Выбрать главу

И заключительные, под занавес, слова этой сцены: «Позвольте представиться: «Свидригайлов». Иными словами: «Обратите на меня сугубое внимание, я не случайно тут появляюсь…»

Вспомните пророчества Свидригайлова о том, что они сойдутся близко, слова Свидригайлова, что каждому человеку нужно воздуха. Вспомните, как поверхностно, психологически малоубедительно, в сущности — небрежно написана история отношений Свидригайлова и Дунечки (особенно их последняя встреча в пустой квартире), — этой небрежностью разве не подчеркивается, что вовсе не ради Дунечки Свидригайлов введен в роман? Ради чего же? Ради главной высокой идеи романа — что человеческой природе преступление не только не свойственно, но прямо враждебно, что не судьи, но сам организм человеческий казнит преступника, что спокойная совесть важнее всяческого благоденствия и процветания.

ЕЩЕ О СЛОВЕ

У Гончарова в «Обрыве» почти нет строки, в которой не упоминалось бы о страсти.

Стоило бы подсчитать, сколько раз употреблено там это слово. И героями и самим автором. И сколькими оно обставлено словами, так сказать, аксессуарными, всякими стонами, вздохами, терзаниями, порывами, слезами, соловьями и прочее.

Герои клянутся страстью, жаждут ее, призывают ее на свою голову и на головы других. Они даже вроде бы совершают страстные поступки — Райский, Волохов, Вера, Марина, даже бабушка и Тит Никоныч (когда-то в молодости).

К концу романа уже почти невозможно об этом читать. Слово «страсть», произнесенное в тысячный раз, вызывает досаду.

Дело, видимо, в том, что в самом повествовании страсти нет. Роман вял, слово «страсть» призвано прикрыть его бессилие.

По большому счету это бы ничего: на фоне бесплодных рассуждений и восклицаний о страсти тем ярче выделяется фигура Волохова — единственная в романе фигура, отмечающая поступь и запросы времени, в котором совершаются события.

Рассуждениями о страсти Гончаров изгнал из романа страсть, истинный накал заменил болтовней.

Вот какой осторожности требует обращение со словом.

В одной рукописи было написано: «хорошая песня». Редактор, не подумав, зачеркнул слово «хорошая» и написал: «красивая». Понятие сразу сузилось, песня перестала быть хорошей, стала неизвестно какой.

Редактор был неосторожен. Л. Н. Толстой, чтобы прочнее врезать в читательскую память внешность своих героев, любил по многу раз повторять отличительные черты этой внешности. Сколько раз мы читаем о губке маленькой княгини, о прекрасных плечах Элен, об изогнутой губе Долохова, о толщине Пьера, о косом взгляде Катюши Масловой. Мы запоминаем эти черты навсегда.

Это — совсем другое дело, чем у Гончарова.

Почему? — спросите вы. — А почем я знаю? Может быть, дело в размерах таланта. Может быть — в высшем знании, сколько именно раз можно упомянуть об изогнутой губе, чтобы не получился перебор.

Это уж — из той секретной лаборатории великого мастера, куда наш взгляд не досягает.
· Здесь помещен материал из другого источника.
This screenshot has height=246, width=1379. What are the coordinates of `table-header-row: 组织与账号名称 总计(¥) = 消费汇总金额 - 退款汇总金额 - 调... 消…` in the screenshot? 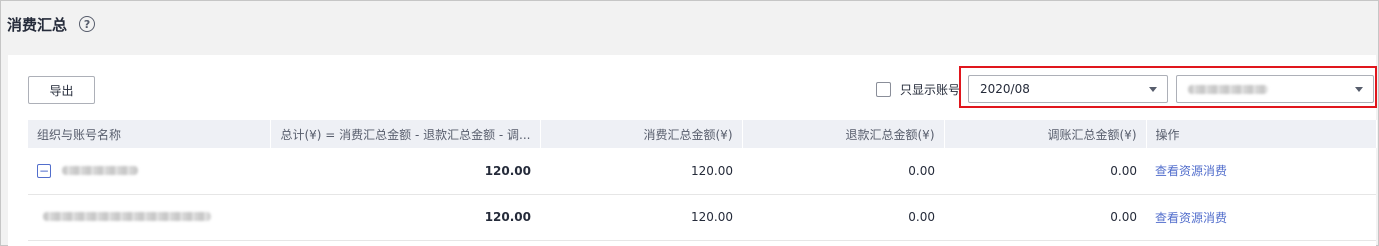 It's located at (702, 134).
Где в недоступных нам ретортах происходят таинственные соединения.

Вот почему я не верю, что когда-нибудь великие романы будут создаваться кибернетической машиной. Не ее машинного умишка это дело.

Но как осторожны должны быть мы в наших маленьких лабораториях.
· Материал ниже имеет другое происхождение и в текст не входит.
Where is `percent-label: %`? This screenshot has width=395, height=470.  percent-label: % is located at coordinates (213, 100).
Кажется, слово само подвертывается под руку, — нет: отстранить его, всмотреться хорошенько, поискать замену, попробовать так и сяк — вон сколько хлопот.

Кажется: велико ли дело связно написать предложение от точки до точки; лишь бы точно выражало твою мысль, рисовало бы то, что ты вознамерился нарисовать.

Ан перечитал и видишь: три предложения подряд имеют в конце своем женское ударение. Замедлился ритм, исчезла упругость. Ищи, значит, почему так получилось. Может быть, надо перестроить синтаксис, может — заменить какие-то слова другими, чтобы женские и мужские ударения в концах предложений чередовались, как в стихах.

Но опять же: на стих надейся, а сам не плошай: беда, если в прозу по твоему недосмотру забредет рифма, смехотворно это в прозе. Даже ассонансы неуместны. Только хорошая аллитерация способна украсить прозаический текст.

Безыменский когда-то срифмовал «папуля» и «сынуля». Даже в стихах это было плохо, каково же в прозе?

Стоят реторты и колбы, бродит в них всякое разное. И с осторожностью приближается алхимик, чтобы добавить в раствор еще малую щепотку вещества.